Since 1934 the AHPD has asked the community 12 times to decide if the District should make improvements to parks and facilities by agreeing to additional taxes. The community has agreed nine of the 12 times and improvements have been completed. The first referendum to be approved was held in 1936, in the middle of the Great Depression.

On December 13, 2011 the Arlington Heights Park District Board of Commissioners voted to place a $48 million referendum on the March 20, 2012 ballot for residents’ consideration. Once again, in challenging economic times, the Park Board is looking for the community to decide if now is the time to make improvements to the parks and community centers at Camelot, Frontier, Heritage and Recreation Parks.


Since the decision to go to a referendum vote was made in December 2011, the Park District has been distributing information to the community in an effort to help residents understand what the impact upon taxpayers would be.

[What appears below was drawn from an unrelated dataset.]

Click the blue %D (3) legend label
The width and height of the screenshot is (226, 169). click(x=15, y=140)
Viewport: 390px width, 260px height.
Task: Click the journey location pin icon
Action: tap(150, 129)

The District has worked with their bond consultants to formulate a bond structure that would increase the amount of property taxes that a $300,000 market value house pays to the Park District by $36 over current levels to retire this new debt.

How is this possible? The District has a documented history of being financially prudent and maintains a Aaa bond rating (highest rating available) from Moody’s Investor Service, one of only 8 park districts in Illinois to be so rated. The Aaa rating will allow the Arlington Heights Park District to issue debt at the lowest possible interest rate as the organization has proven itself to be among the top tier of local governments in terms of financial strength, both in Illinois and nationally.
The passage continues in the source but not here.